--- Direction 1 ---
Pull out each line of the records that contains the string "This".

--- Text passage ---
------

Two simple ideas to improve education

Marsha Sutton
Marsha Sutton

By Marsha Sutton

When Education Secretary Arne Duncan tweeted on Aug. 19 about the benefits of later school start times for teens in high schools, he created an unexpected buzz.

But where have you been, Mr. Duncan?

The research overwhelmingly shows that later start times for high school students unquestionably improves academic achievement and mental outlook while decreasing behavioral problems and delinquency.

Duncan’s tweet (he tweeted this?) – “Common sense to improve student achievement that too few have implemented: let teens sleep more, start school later” – is a no-brainer that researchers and child advocates have been trumpeting for more than a decade.

And we’re not talking a measly 15 minutes. A 9 a.m. start time would vastly – vastly – improve what everyone in education gives lip service to saying is important.

Will they do it? Not a chance.

Many of us who have fought this battle for years are armed with facts and research and irrefutable evidence that implementing later start times is an easy policy change that would have a significant impact on the health and well-being of teens – and would translate into an outcome educators all say they crave: higher test scores and improved student achievement.

------

--- Material provided ---

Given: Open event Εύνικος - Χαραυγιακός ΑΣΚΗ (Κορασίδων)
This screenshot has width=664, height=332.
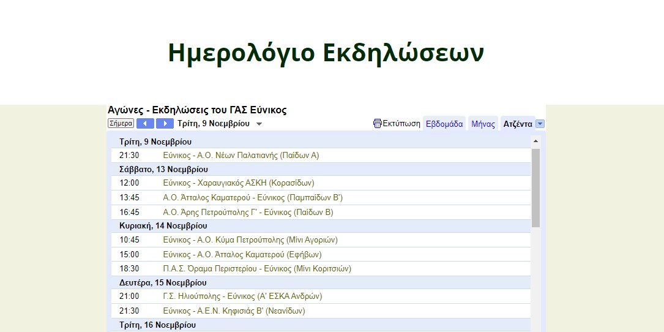Looking at the screenshot, I should click(x=238, y=183).
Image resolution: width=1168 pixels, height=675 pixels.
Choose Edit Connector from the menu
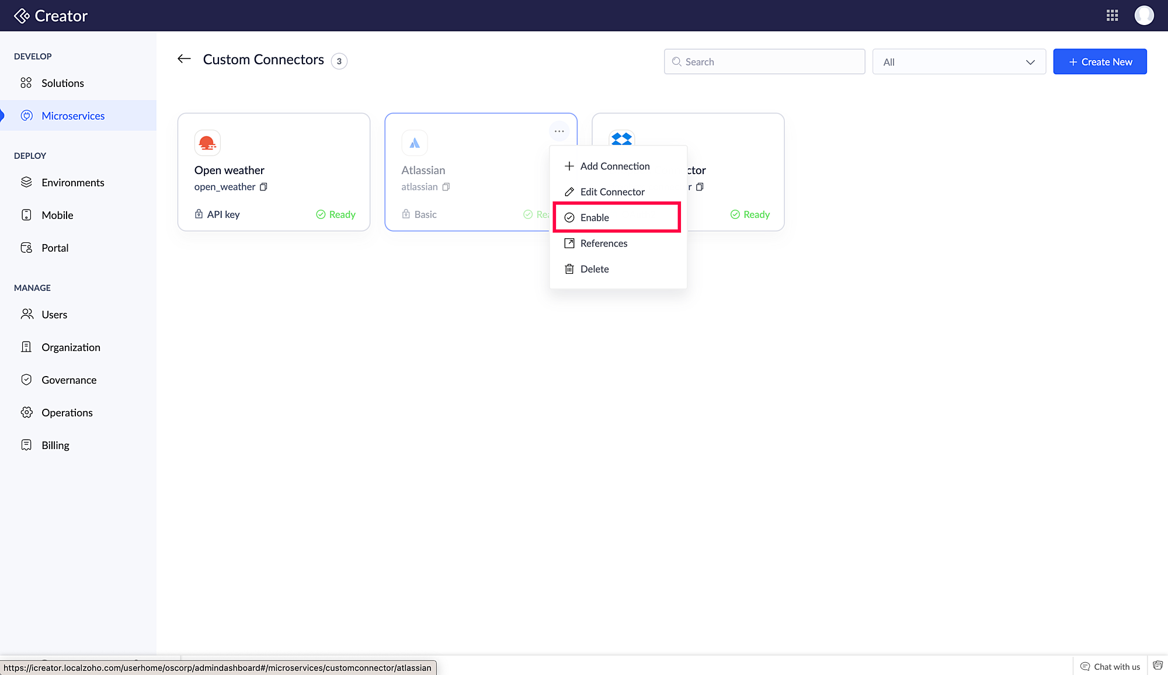coord(612,192)
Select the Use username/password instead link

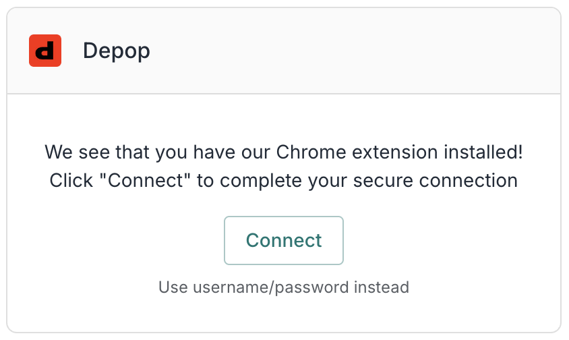click(x=284, y=287)
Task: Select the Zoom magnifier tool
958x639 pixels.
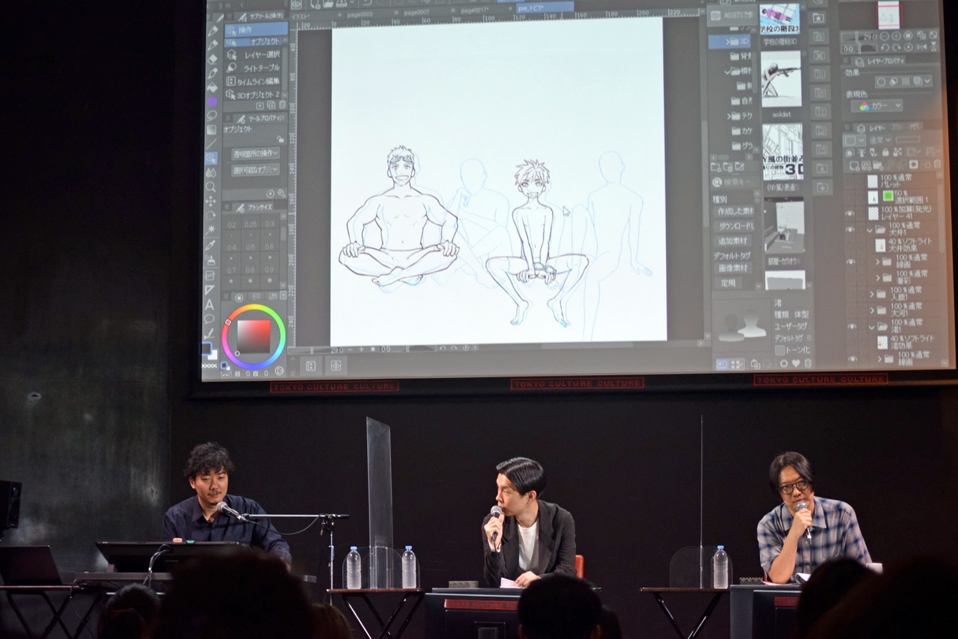Action: coord(211,187)
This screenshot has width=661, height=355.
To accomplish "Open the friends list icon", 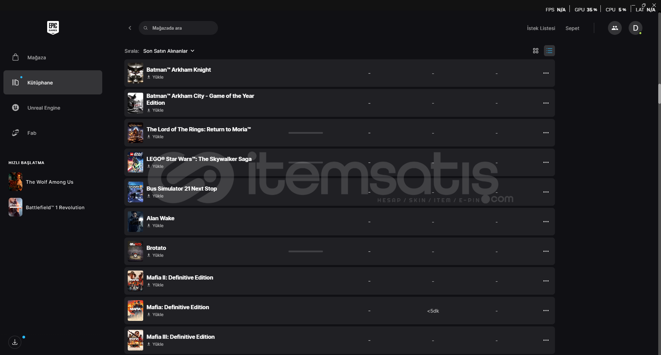I will (x=615, y=28).
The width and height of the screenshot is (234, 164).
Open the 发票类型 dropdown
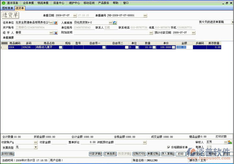click(35, 147)
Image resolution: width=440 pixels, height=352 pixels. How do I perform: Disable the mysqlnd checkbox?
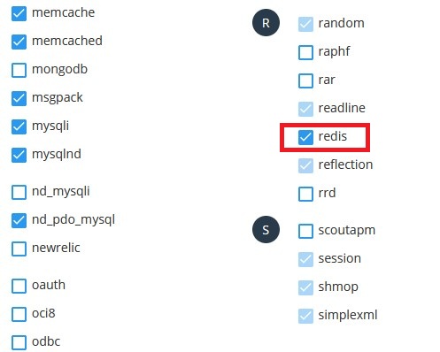(19, 155)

------

--- Direction 2 ---
From the column on later school start times, retype word for word the passage between "When Education Secretary" and "an unexpected buzz.", inclusive.

--- Full response 1 ---
This screenshot has width=664, height=332.
This screenshot has width=661, height=355.

--- Full response 2 ---
When Education Secretary Arne Duncan tweeted on Aug. 19 about the benefits of later school start times for teens in high schools, he created an unexpected buzz.